The oil pocket is tapped, the pipe is eroded and the oil is now spewing up to the ocean floor with intense pressure. Plumes are being generated everywhere. They cannot stop this. Human technology cannot contain a liquid at that pressure, especially at that depth under the ocean. We simply do not have the technology or know-how to fix this. We don’t. The relief wells are essentially useless now because the original well cannot be plugged so oil will always flow out of it regardless of how many other wells they dig.

They needed to get into the pipe, fill the old pipe with mud and cement and then divert the oil into the new well. But because the tapped oil pocket is sand blasting itself routes to the surface that grow each day in diameter due to the eroding walls and passageways, there is no “well” to fill. That is because whats left of the well is already dissolving. And each day that passes until they drill their so-called “relief wells” will only see the oil finding new routes through the escapes it has carved through erosion of the pipes and rock. Thad Allen, the head of the US Coast Guard, has said that the oil isn’t all flowing up the pipe anymore but is now “in communication” with the seabed and the surrounding soft rock formation. It is now blasting its own wells.

Ya, that’s bad, but that isn’t even the scary part. Hydrogen Sulfide, Benzene, Methylene Chloride, and other toxic gases are also spewing out along with the oil. In concentrations hundreds and thousands of times greater than what is considered safe for humans. Lethal levels. When the hurricanes come they will absorb this toxic seawater and drop it as rain. Literally toxic rain. Let me guess, toxic rain doesn’t scare you. The biggest threat is already actualized with the chemicals entering the atmosphere and being carried around by the wind.

“The media coverage of the BP oil disaster to date has focused largely on the threats to wildlife, but the latest evaluation of air monitoring data shows a serious threat to human health from airborne chemicals emitted by the ongoing deepwater gusher,” the Institute for Southern Studies blog reported on May 10.

Any one of these chemicals in these concentrations would be lethal. Mixed together it’s truly unthinkable.

The fragile US economy, in the midst of a feeble attempt at a jobless recovery, overstretched by war and out of control spending is not equipped to handle a disaster of this magnitude. No country in the world could. Remember how well they handled the Katrina thing? This makes Katrina look like a grade school fire drill. Well I wonder how well they will do this time as they prepare to evacuate entire cities and states. See this and this. Once the evacuations begin the markets will tank. Once people are forced to grasp what is happening around them the global economy will come to a screeching halt as it’s engine, the USA, sinks into the throes of the worst environmental disaster in the history of the world. This will cause a dollar confidence crisis. Enraged citizens will riot and loot with no hope of a decent life ahead of them. Martial law will be declared.

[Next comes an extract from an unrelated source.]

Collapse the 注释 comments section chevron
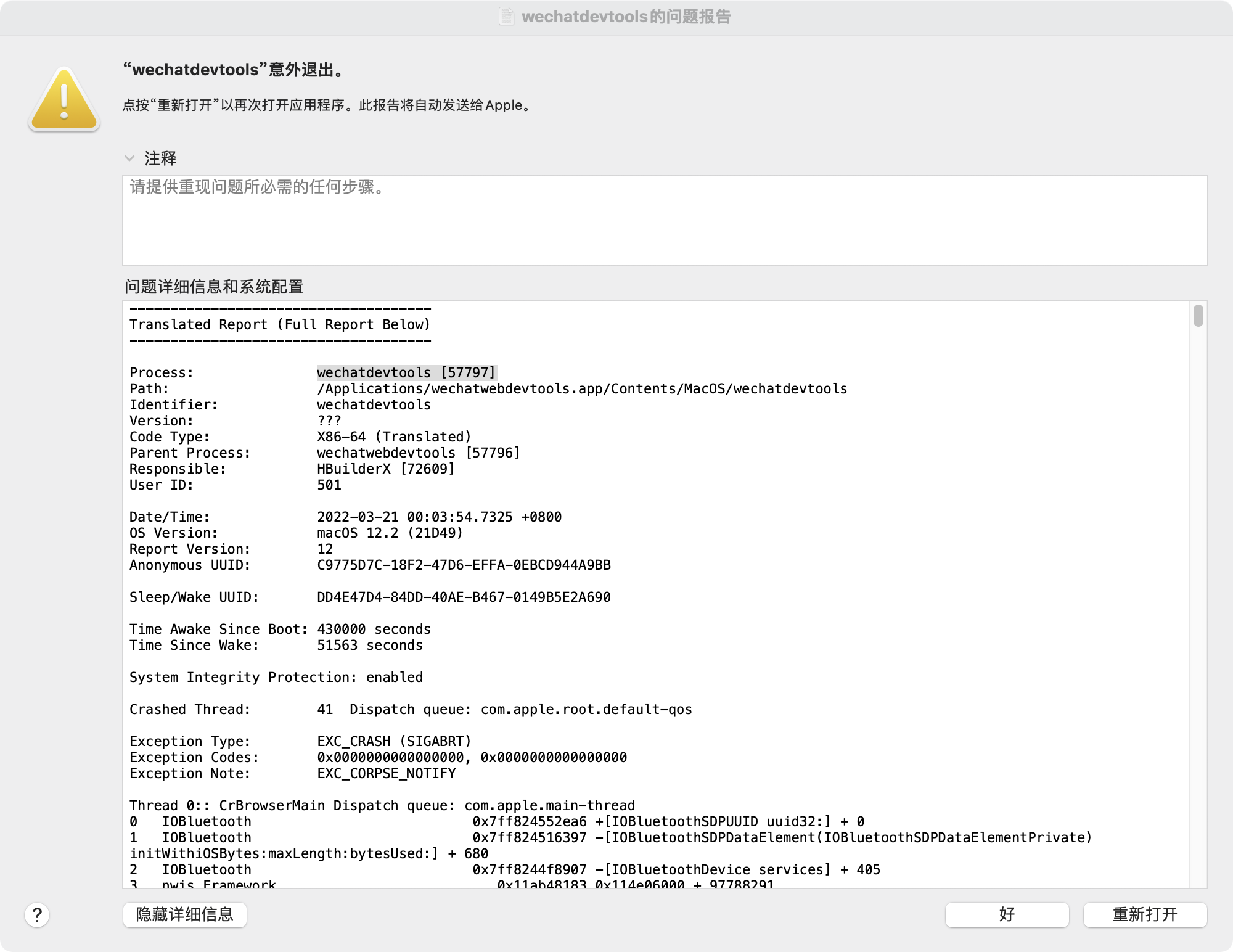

They have no way to stop this, only a theory that maybe a nuke would implode the oil pocket. Ya, we’re talking about nuking the earths crust under the ocean. Eventually the oil will make it’s way around the world as the entire oil deposit is unleashed into the ocean.

Are you buying the crap coming from BP? The bogus press releases and the downplayed assessments? They’ve been lying through their teeth, censoring the media and destroying evidence. If you trust them, you have some problems.